Unfallopfer zu betreuen gehörte zu seinem Berufsalltag, aber es war etwas anderes, wenn man den Menschen, der da gleich auf dem OP-Tisch liegen würde, persönlich so gut kannte.

„Frau Endres hat eine eher seltene Blutgruppe, und wir haben die Blutbank informiert. Weitere Blutkonserven sind auf dem Weg zur Berling-Klinik, und wir müssten mit dem, was wir vorrätig haben, zurechtkommen.“

„Gut!“, stellte Dr. Holl erleichtert fest.

„Was mir Sorge macht, ist die starke Gehirnerschütterung, die sich Frau Endres zugezogen hat. Ihr Gehirndruck steigt noch immer kontinuierlich an trotz der Medikamente. Die Schwellung könnte lebensbedrohlich werden. Bisher hat keine Gehirnblutung eingesetzt, aber das kann jederzeit passieren.“

„Haben Sie einen Neurochirurgen eingeschaltet?“, wollte Stefan Holl wissen.

„Doktor Münzer ist unterwegs. Wir brauchen unbedingt einen Neurochirurgen am Tisch, falls eine Gehirnblutung einsetzt oder der Gehirndruck den kritischen Punkt erreicht und operativ gesenkt werden muss. In ungefähr zwanzig Minuten müsste er in der Klinik sein.“

Dr. Holl war wie immer äußerst zufrieden mit dem Team, das in seiner Klinik Hand in Hand arbeitete. Der Notarzt hatte an alles gedacht, und Amelie war in den besten Händen, das wusste er. Mehr, als seine Leute bereits taten, konnte man nicht tun.

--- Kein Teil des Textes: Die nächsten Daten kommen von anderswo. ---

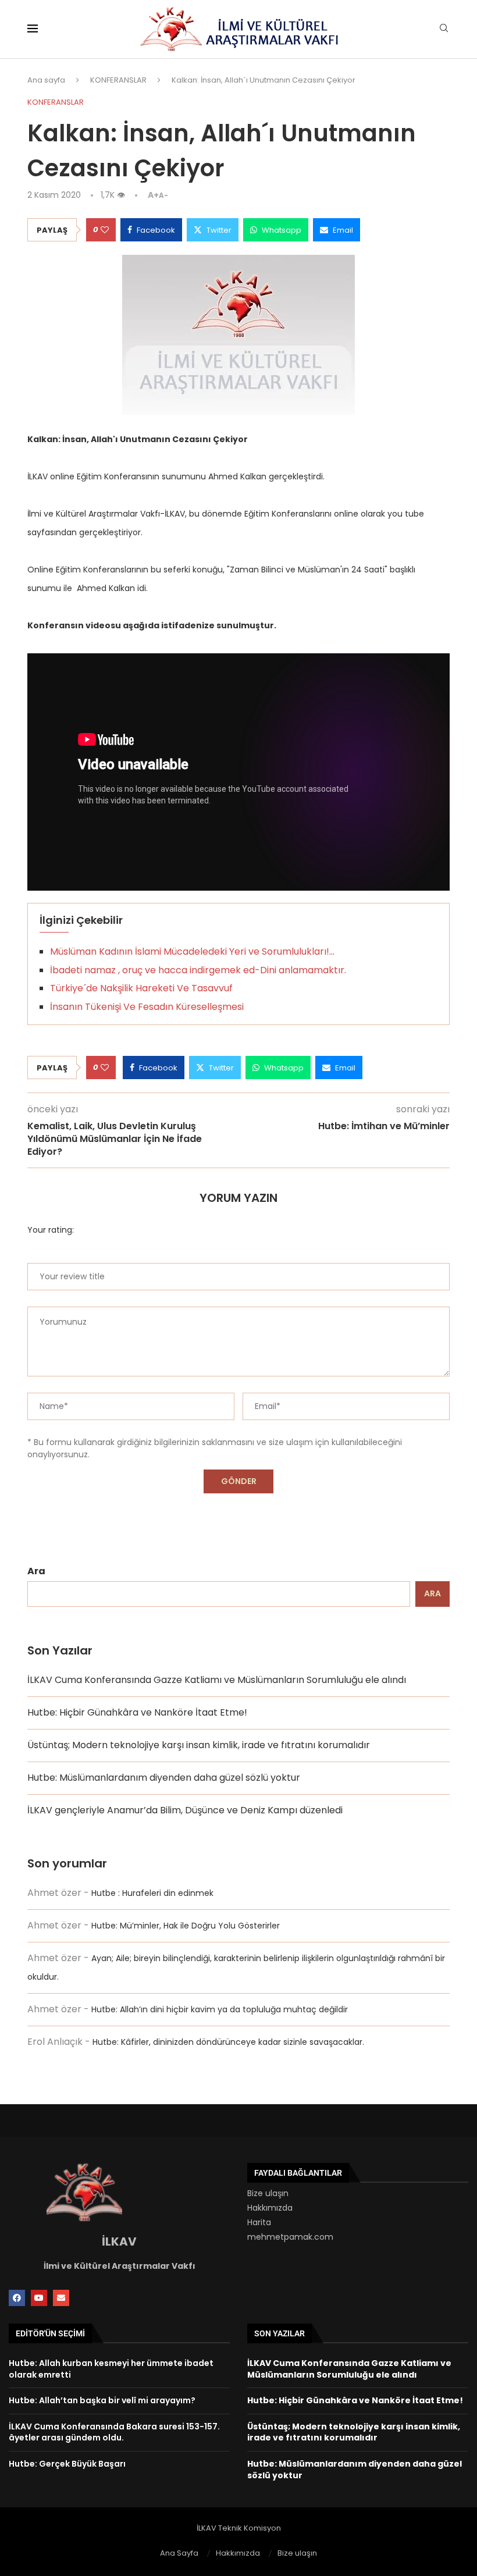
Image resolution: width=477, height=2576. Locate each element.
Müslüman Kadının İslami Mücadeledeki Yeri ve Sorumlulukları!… (192, 951)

„Meine Frau und ich werden in einer halben Stunde da sein“, teilte er dem Notarzt mit.

„Das ist gut. Die Polizei ist auch unterwegs und wird einige Fragen an Sie haben“, antwortete der Notarzt.

„Natürlich!“

Julia hatte sich in der Zwischenzeit fertig angezogen und kam aus dem Bad, woraufhin ihr Göttergatte darin verschwand.